第90章 天凉(第2页)
是以今日李忘舒到承乐宫顺畅得很,这里明明不让外人进入,她却是没受到一点阻拦。
雨依旧下着,宫人打了伞护送她走至承乐宫的正殿中。
天气阴着,虽是白日,殿中却也点了灯。
李忘舒进来时带进一股水气来,那坐在一处的姐弟两个若有所感,一道抬起头来。
他们两个正在下棋,棋盘上下了一半,黑白交错,已是有模有样了。
“贸然前来,扰了阿臻和福乐妹妹的清净,是我的不是。”李忘舒走过去,看着李霁娴和李霁臻。

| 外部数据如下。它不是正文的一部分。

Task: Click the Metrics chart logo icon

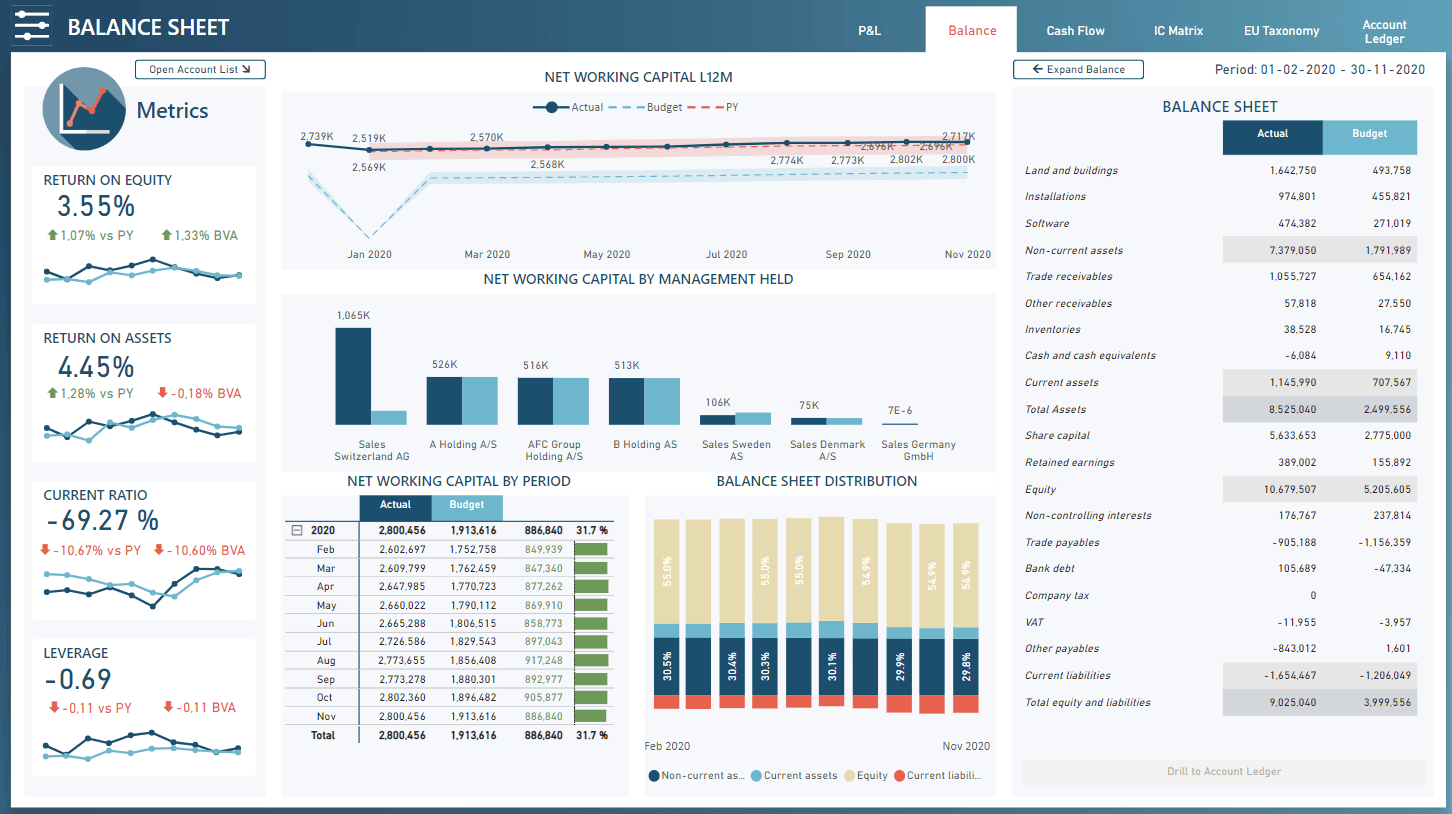Action: [x=84, y=109]
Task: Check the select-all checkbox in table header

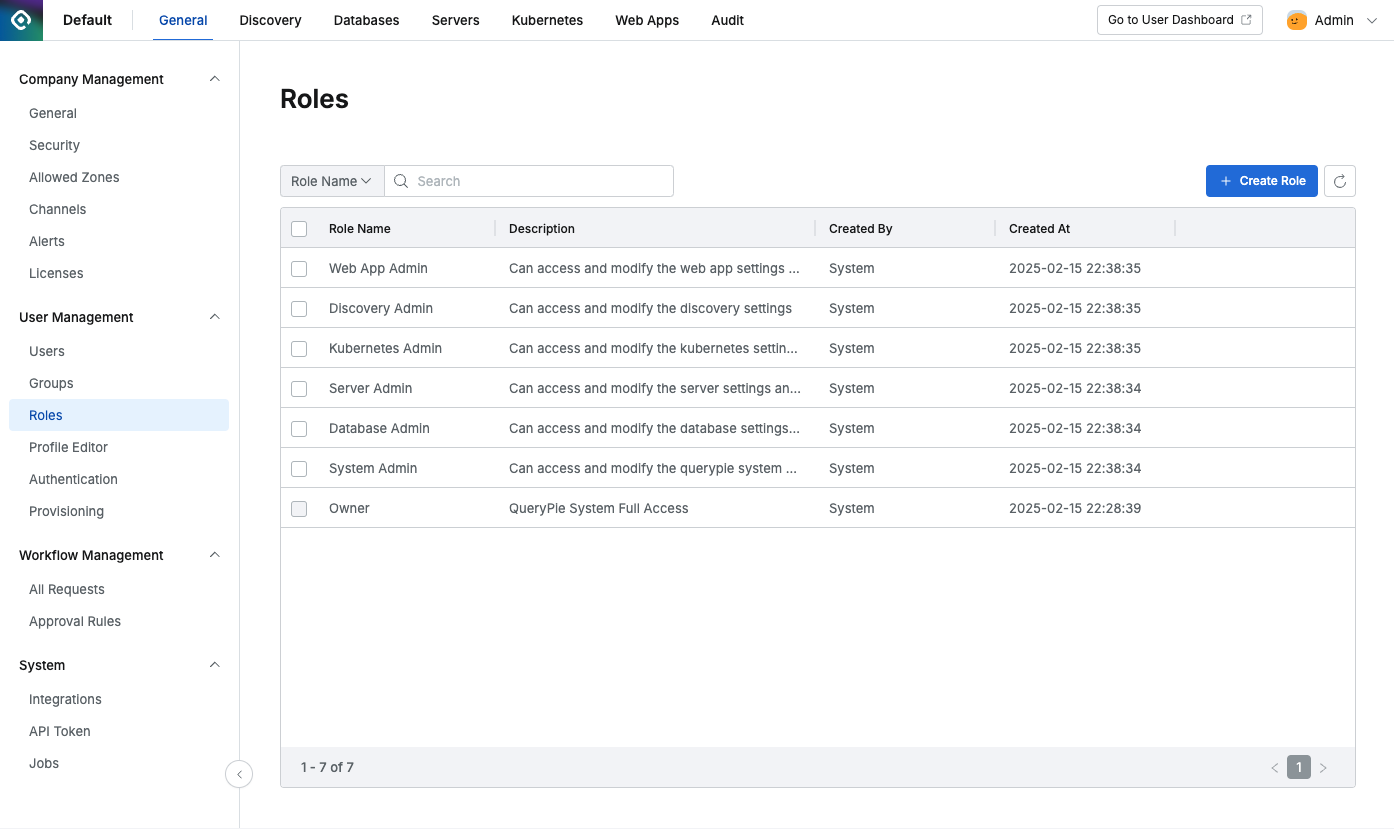Action: coord(299,229)
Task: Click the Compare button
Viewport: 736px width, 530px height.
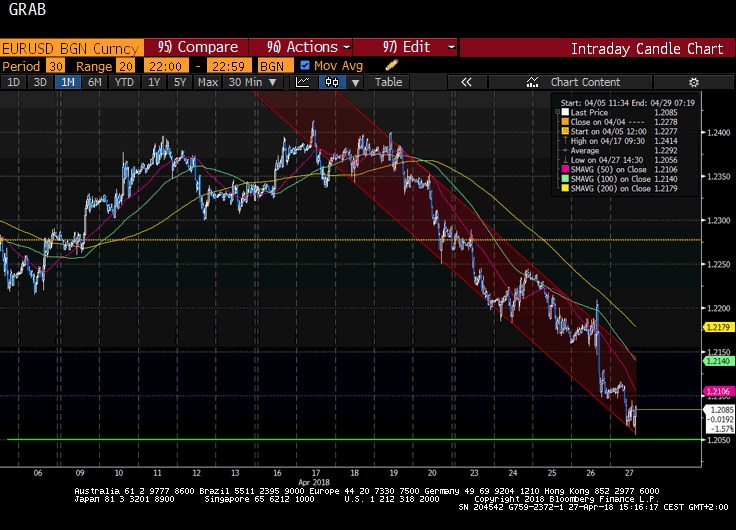Action: (198, 47)
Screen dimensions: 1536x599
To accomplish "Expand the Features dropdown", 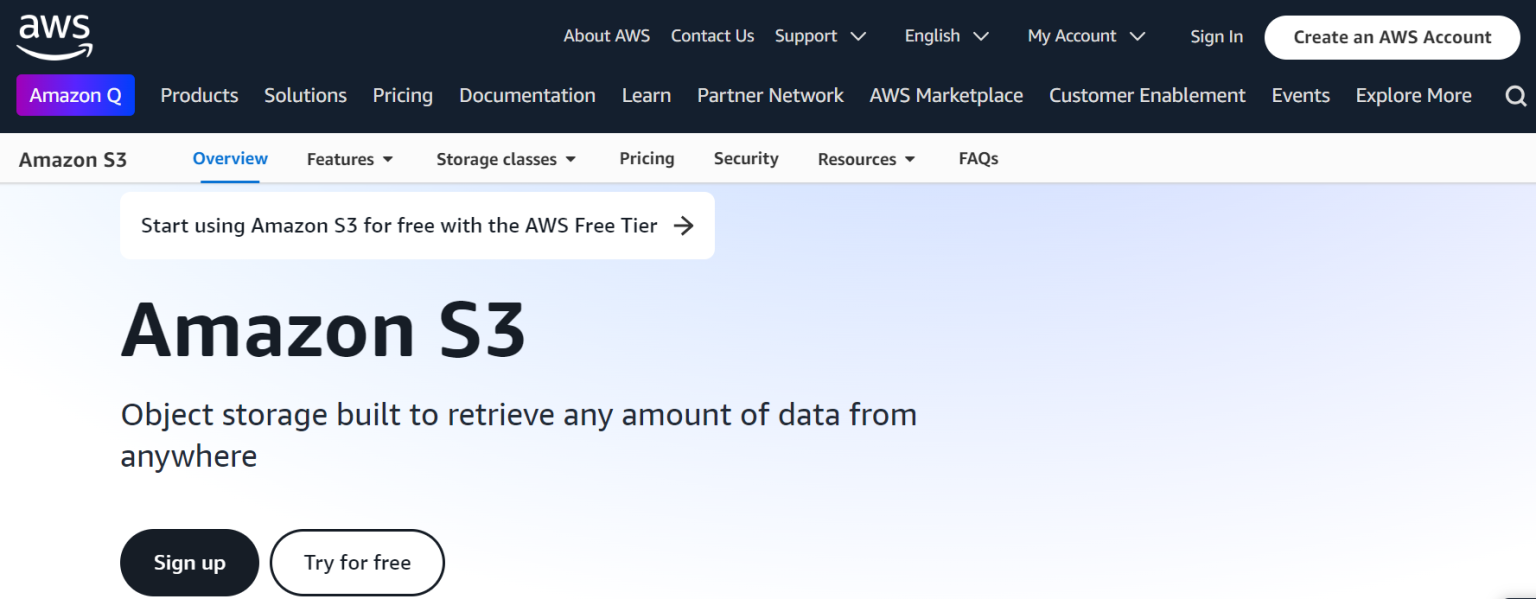I will [350, 159].
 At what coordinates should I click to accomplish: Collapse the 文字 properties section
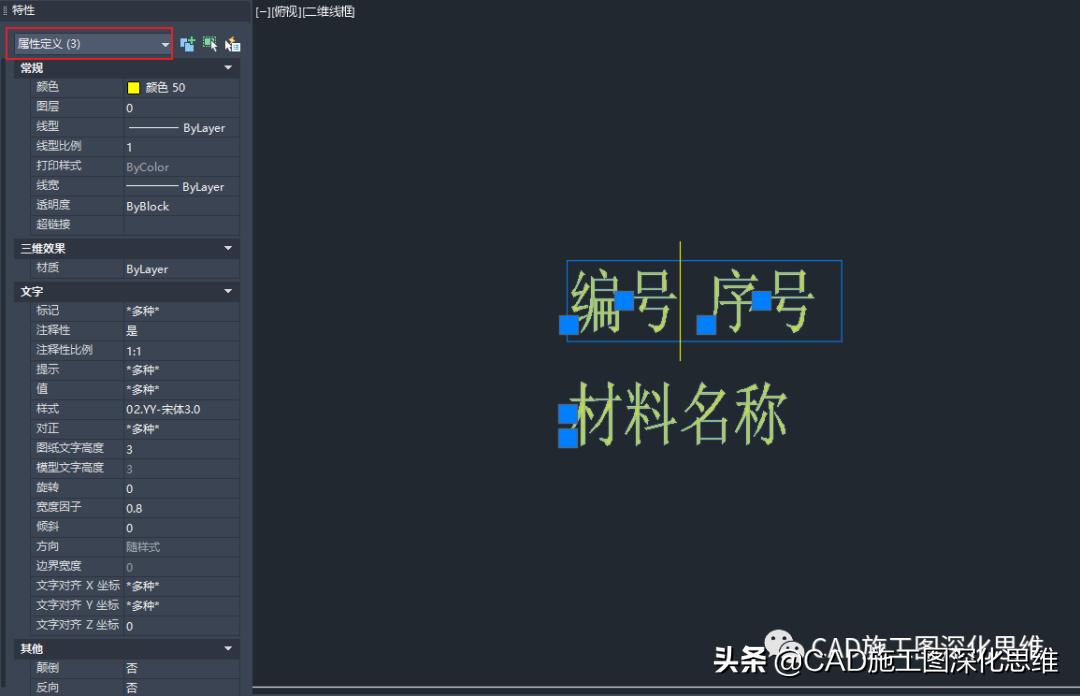pyautogui.click(x=228, y=291)
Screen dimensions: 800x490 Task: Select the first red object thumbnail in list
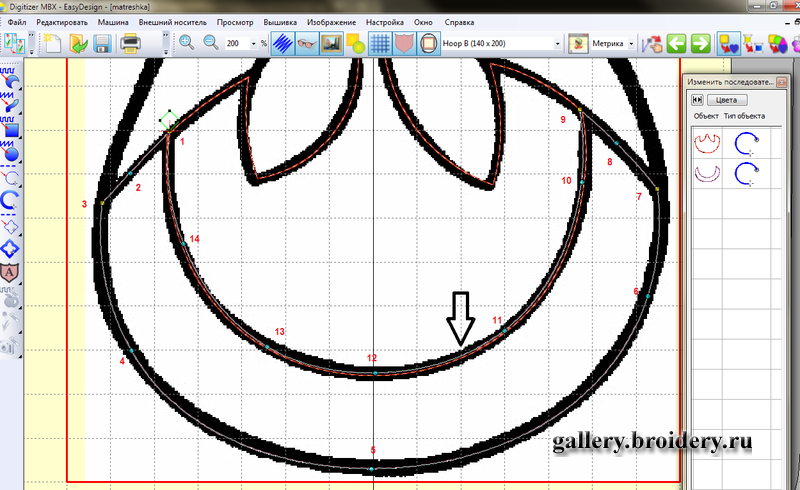point(707,144)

李霁娴只瞧着她走进来,也没说话,便将头扭回棋盘上,似乎在思索何处落子。
李霁臻却是从榻上跳下来:“长姐。”
李忘舒朝他笑笑:“许久不见,阿臻越发有礼,也长高了些。”
李霁臻站在那,脸上的笑有些勉强:“承蒙长姐夸赞,愧不敢当。”
这时,坐在那的李霁娴才终于开了口:“这宫里如今狗都嫌弃,长姐来做什么?”
她语气算不得好,只是到底从小到大都是娇养出来的,便是发脾气,声音也听着是绵软软的。
李忘舒猜到她会恼。
李炎待她不好,可待福乐这个亲女儿还是很不错的。
福乐终归是因她才失去了父亲,她会恼,便是会恨,李忘舒也不怪她。
只是发脾气是一回事,要怎么做可是另一回事。
李忘舒只当没听出李霁娴话里的不悦,她缓缓走过去:“我来带你们出去。”
李霁娴忽然扭过头看向她,眼里闪过一瞬的震惊,旋即她也站起身来,却是一把将李霁臻拉到自己身后:“长姐,我敬你是姐姐,便是心里有恨,也不愿与你吵嚷,都到这步田地,你也不愿放过我和阿臻吗?”
李忘舒愣了一下,便反应过来李霁娴当是误会了。
昔日她也曾落入与软禁差不了多少的境地,那些宫中的侍从最会看人下菜碟,必是如她当年所见一样,嚼舌头说了不少难听话。
李霁娴听了那些话,自然认为外头的人是想要她性命。
李忘舒轻叹了一口气,摇摇头:“我是说真的,带你们出去,然后,重新活过。”
她说得认真,落在李霁娴眼中,便如同又见到当年处处有主意的长姐一般。
小姑娘眼里含了泪,却又有几分倔强,再不似从前一样,若遇见不快就哭泣起来。
成长便是如此。
可李忘舒瞧着,总是有些心酸。李霁娴本不必这样,是因了她的重生,才有今日之果。
“福乐妹妹,你我从小一处长大,我知你从前待我好,也记得旧时我们几个孩子一道经历的那些事。走至今日,实是我不得已而为之,是别无它法。我不奢求你的原谅,只是姜皇后待我有恩,我无法弃你和阿臻不顾。”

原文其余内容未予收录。